■ **Kaynak**
• 20 mayıs 2017'de izmir karagöl tabiat parkı'na kız arkadaşımla kampa gitmiştik. 3 gün sonra işe başlayacağımdan alelacele gelişmiş bir kamp fikriydi. sistem çarkına düşmeden son kaçamak olacaktı. yanımızda tek uyku tulumu vardı. ben de aklımca kalın ceket ve eşofman altıyla geceleri çok zorlanmayacaktım. öyle ya mayıs ayıydı...

    efendime söyleyeyim bu karagöl izmir sınırlarında olsa da rakım olarak yüksekte kalıyor. (bkz: yamanlar dağı) akşam üzeri otostopla karagöl kamp mevkiine ulaştık. önceki gece sabaha kadar yağmur yağdığından orman ve toprak ıslaktı. güneş batmadan hızlıca çadırı kurup, yerleşip odun toplamayı düşündüm. gecenin soğuk geçeceği belliydi. nitekim birkaç saat yetecek odunu toplayabildim. çadırı kurduğum yeri tam olarak gözüm tutmasa da geç geldiğim için bir geceliğine bizi idare etsin diye düşünüyordum...

    güneş battıktan sonra hava sıcaklığı öyle bir düştü ki inanması güçtü! ateşi yaktık ama ateşe bakan yüzümüz sıcakken sırtımız üşüyordu! saat gece 11'e yaklaşırken odunumuz da kalmadı. dedik bari çadıra geçelim yatalım. çantada ne kadar kıyafet varsa üzerimize giydik. yanımızdaki tek uyku tulumunu da haliyle normalde de çok üşüyen kız arkadaşıma verdim. saat ilerledikçe hava daha da soğumaya başladı. uyku tulumum olmadan üst üste giydiğim kıyafetlerle çadırda sırt üstü yatar vaziyette sabah olur mu diye düşünmeye başladım. bir süre sonra dişlerim birbirine vurmaya başladı. arada parmaklarımı sevgilimin burun deliklerine yaklaştırıp nefes alıp almadığını kontrol ediyordum. uyumak ne mümkün! klasik "uyursan donarsın" sloganı beynimin içinde dönmeye başladı.

    toprak da önceki günden ıslak olduğundan çadırın altından da ayrı bir soğuk geliyorken bir an doğrulup çadırın fermuarını açarak dışarı bakmak istedim. ne mümkün! öyle bir soğuk rüzgar esiyordu ki kafamı uzatmamla içeri sokmam bir oldu. "sabaha çıkarsam kârdır" diye düşünmeye başladım. sevgilimde uyku tulumu da olduğundan bana göre hayatta kalma şansı daha yüksek diye düşünüyordum. sabaha karşı 3 sularında tabiatın parkının derinlerinde "yardım edin donuyoruuzz" diye bağıran kadın sesleri duydum. o tarafta bir işletme olduğundan kendilerini kurtarırlar diye düşündüm. zira çadırdan çıkıp onların yanına yürümek benim açımdan mümkün değildi. zira onların çığlık atamayan versiyonuydum o esnada! gözlerimi kapatıp 10 saniyede bir uyanmaya modlandım. bu şekilde donmayıp uyuyormuş gibi yapacaktım...

■ **Yapılacak alıştırmalar**
**1.** Kamp anlatısında tırnak işaretleri içinde verilen ifadelerin tamamını sıralayın.
**2.** Kayıtlarda "Image resolution: width=1048" ifadesini içeren satırdan başlayıp "[x=7, y=54]" ifadesini içeren satıra kadar giden satırları, iki uç satır da dahil olmak üzere, JSON dize listesi olarak yeniden yazın. Her satır için bir dize kullanın ve boş satırları atlayın.
Kamp anlatısı ile kayıtlar birbirinden bağımsız iki ayrı malzemedir.

■ **Görev verileri**
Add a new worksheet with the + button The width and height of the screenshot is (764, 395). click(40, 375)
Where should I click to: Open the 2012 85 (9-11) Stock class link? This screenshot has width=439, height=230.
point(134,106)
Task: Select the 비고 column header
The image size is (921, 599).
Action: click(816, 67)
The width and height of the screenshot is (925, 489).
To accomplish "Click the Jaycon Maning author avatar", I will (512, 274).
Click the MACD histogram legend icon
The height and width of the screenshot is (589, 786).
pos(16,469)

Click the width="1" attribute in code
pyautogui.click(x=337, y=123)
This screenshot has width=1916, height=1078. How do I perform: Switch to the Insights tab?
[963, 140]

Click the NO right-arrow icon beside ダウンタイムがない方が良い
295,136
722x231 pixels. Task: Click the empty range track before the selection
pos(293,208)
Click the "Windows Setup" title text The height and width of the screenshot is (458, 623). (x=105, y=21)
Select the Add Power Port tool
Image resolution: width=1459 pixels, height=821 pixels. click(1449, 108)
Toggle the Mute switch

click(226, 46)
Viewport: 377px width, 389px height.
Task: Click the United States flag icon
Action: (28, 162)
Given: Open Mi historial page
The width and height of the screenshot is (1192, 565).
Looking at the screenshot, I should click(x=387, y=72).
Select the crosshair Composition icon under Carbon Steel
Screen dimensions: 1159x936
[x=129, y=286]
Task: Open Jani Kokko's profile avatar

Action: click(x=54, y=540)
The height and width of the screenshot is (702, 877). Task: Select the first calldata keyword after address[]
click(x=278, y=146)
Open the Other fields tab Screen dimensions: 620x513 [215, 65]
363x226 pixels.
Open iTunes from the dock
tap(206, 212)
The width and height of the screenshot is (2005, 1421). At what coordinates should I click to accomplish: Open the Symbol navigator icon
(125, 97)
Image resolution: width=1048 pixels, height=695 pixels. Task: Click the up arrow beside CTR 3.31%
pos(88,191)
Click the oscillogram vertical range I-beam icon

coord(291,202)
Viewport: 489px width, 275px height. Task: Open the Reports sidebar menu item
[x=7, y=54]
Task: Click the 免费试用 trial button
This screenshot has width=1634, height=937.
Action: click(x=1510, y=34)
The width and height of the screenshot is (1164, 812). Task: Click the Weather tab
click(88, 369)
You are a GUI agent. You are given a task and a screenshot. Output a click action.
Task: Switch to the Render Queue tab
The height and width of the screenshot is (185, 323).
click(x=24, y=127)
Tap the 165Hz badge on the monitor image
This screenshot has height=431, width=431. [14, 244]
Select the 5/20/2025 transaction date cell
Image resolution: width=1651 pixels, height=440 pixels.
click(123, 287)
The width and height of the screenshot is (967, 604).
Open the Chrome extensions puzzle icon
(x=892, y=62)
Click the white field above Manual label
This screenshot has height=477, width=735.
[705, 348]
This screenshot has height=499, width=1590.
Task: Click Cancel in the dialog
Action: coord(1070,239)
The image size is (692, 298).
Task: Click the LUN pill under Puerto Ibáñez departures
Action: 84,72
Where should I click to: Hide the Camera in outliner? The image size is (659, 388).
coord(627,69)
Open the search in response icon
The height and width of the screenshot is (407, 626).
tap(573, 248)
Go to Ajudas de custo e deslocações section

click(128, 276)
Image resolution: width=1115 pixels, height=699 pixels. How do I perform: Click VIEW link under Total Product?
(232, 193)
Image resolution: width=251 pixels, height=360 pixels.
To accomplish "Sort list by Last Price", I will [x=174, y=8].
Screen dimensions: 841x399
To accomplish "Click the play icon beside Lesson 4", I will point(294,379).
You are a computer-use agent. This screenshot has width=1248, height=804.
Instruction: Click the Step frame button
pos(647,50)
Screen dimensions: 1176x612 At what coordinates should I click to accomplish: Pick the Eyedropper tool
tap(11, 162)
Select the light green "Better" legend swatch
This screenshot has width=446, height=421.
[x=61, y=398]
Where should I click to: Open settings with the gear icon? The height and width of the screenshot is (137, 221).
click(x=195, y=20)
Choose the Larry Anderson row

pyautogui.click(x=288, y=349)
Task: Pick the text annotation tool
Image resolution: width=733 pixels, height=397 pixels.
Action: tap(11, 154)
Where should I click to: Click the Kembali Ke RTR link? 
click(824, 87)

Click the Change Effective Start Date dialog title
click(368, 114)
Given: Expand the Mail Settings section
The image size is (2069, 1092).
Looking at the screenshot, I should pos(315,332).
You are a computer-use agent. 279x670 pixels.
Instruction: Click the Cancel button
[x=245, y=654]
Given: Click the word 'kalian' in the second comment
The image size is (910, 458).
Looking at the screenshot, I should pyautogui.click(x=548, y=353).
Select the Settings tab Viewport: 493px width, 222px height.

■ **Cevaplar**
**1.**
- "uyursan donarsın"
- "sabaha çıkarsam kârdır"
- "yardım edin donuyoruuzz"

**2.**
[
  "Image resolution: width=1048 pixels, height=695 pixels. Task: Click the up arrow beside CTR 3.31%",
  "pos(88,191)",
  "Click the oscillogram vertical range I-beam icon",
  "coord(291,202)",
  "Viewport: 489px width, 275px height. Task: Open the Reports sidebar menu item",
  "[x=7, y=54]"
]